% Generated by roxygen2: do not edit by hand
% Please edit documentation in R/contentscraper.R
\name{ContentScraper}
\alias{ContentScraper}
\title{ContentScraper}
\usage{
ContentScraper(webpage, patterns, patnames, excludepat,
  ManyPerPattern = FALSE, astext = TRUE, encod)
}
\arguments{
\item{webpage}{character, a web page as text.}

\item{patterns}{character vector, one or more XPath patterns to extract from the web page.}

\item{patnames}{character vector, given names for each xpath pattern to extract.}

\item{excludepat}{character vector, one o more Xpath to exclude from the extracted content.}

\item{ManyPerPattern}{boolean, If False only the first matched element by the pattern is extracted (like in Blogs one page has one article/post and one title).
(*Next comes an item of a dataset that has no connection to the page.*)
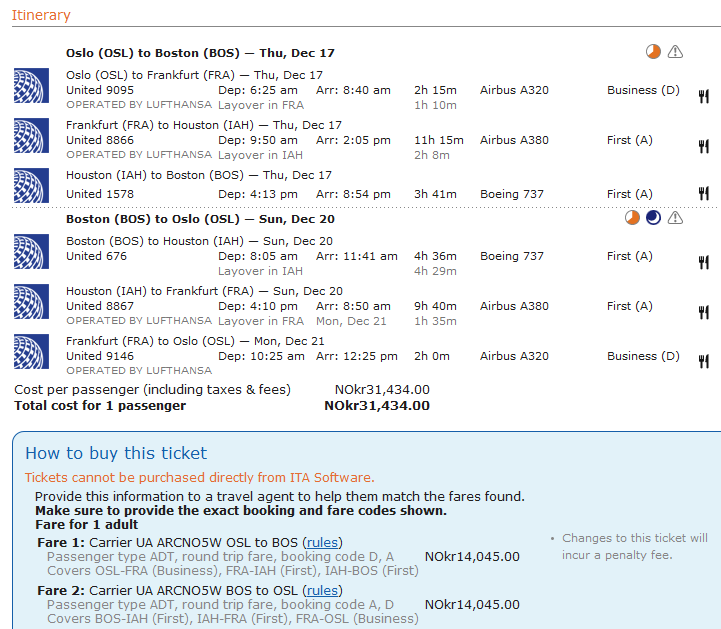Click the meal icon for United 1578

tap(703, 194)
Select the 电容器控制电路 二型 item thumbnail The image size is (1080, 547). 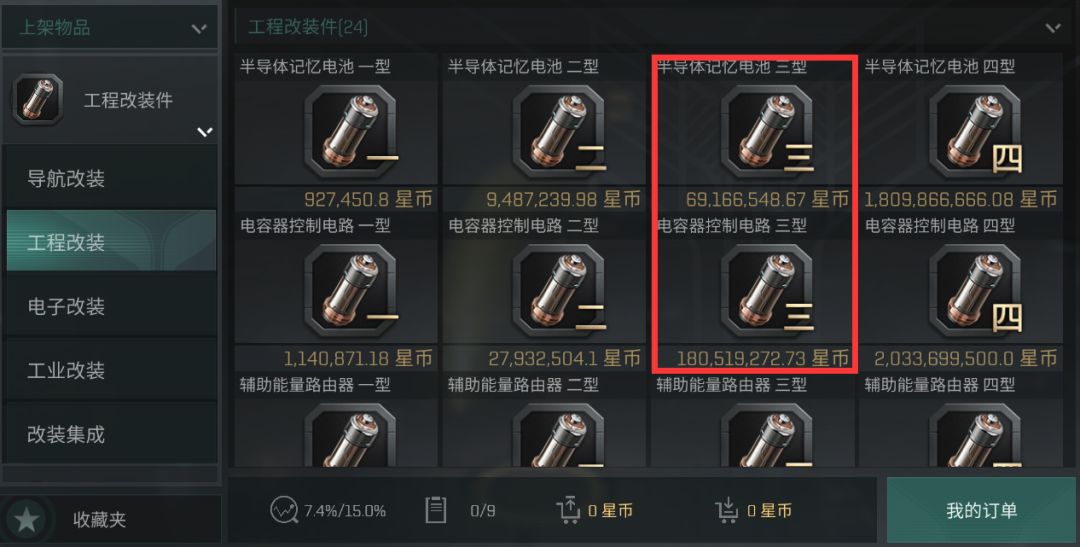coord(559,290)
Otherwise if set to True  all nodes matching the pattern are extracted (Like in galleries, listing or comments, one page has many elements with the same pattern )}

\item{astext}{boolean, default is TRUE, HTML and PHP tags is stripped from the extracted piece.}

\item{encod}{character, set the weppage character encoding.}
}
\value{
return a named list of extracted content
}
\description{
From a given web page as text _character_ and a set of named XPath patterns, this function extracts selected parts of the HTML document then it returns a list of extracted contents.
}
\examples{

pageinfo<-LinkExtractor("http://glofile.com/index.php/2017/06/08/athletisme-m-a-rome/")
#Retreive the webpge header and data

Data<-ContentScraper(pageinfo[[1]][[10]],c("//head/title","//*/article"),c("title", "article"))
#Extract the title and the article from webpage content using Xpaths

}
\author{
salim khalil
}